Saved entries:
________
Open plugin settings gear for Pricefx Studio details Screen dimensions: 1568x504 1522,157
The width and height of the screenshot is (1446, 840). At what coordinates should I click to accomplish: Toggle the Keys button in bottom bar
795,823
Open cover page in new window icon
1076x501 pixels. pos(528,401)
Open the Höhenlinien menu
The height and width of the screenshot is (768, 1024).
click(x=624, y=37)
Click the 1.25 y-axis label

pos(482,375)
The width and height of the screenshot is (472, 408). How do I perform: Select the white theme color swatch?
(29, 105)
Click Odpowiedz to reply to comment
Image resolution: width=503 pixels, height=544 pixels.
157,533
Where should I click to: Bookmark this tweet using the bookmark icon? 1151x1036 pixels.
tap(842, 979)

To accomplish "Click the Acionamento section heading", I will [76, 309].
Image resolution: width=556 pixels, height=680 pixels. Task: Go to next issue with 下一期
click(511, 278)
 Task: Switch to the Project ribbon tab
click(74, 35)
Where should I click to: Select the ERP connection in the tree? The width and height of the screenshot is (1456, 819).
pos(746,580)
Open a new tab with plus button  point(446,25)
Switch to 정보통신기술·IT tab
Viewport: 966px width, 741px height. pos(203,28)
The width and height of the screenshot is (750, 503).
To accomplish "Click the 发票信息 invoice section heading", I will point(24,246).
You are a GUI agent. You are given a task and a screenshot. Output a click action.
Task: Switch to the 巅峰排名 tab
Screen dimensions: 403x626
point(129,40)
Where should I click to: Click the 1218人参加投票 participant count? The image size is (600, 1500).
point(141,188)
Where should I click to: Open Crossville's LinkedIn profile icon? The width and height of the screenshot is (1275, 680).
________
● WHAT THE TASK REQUIRES
Please state how many lines in the entries above include the word "will", giving only the number.

● COMPLETED TASK
2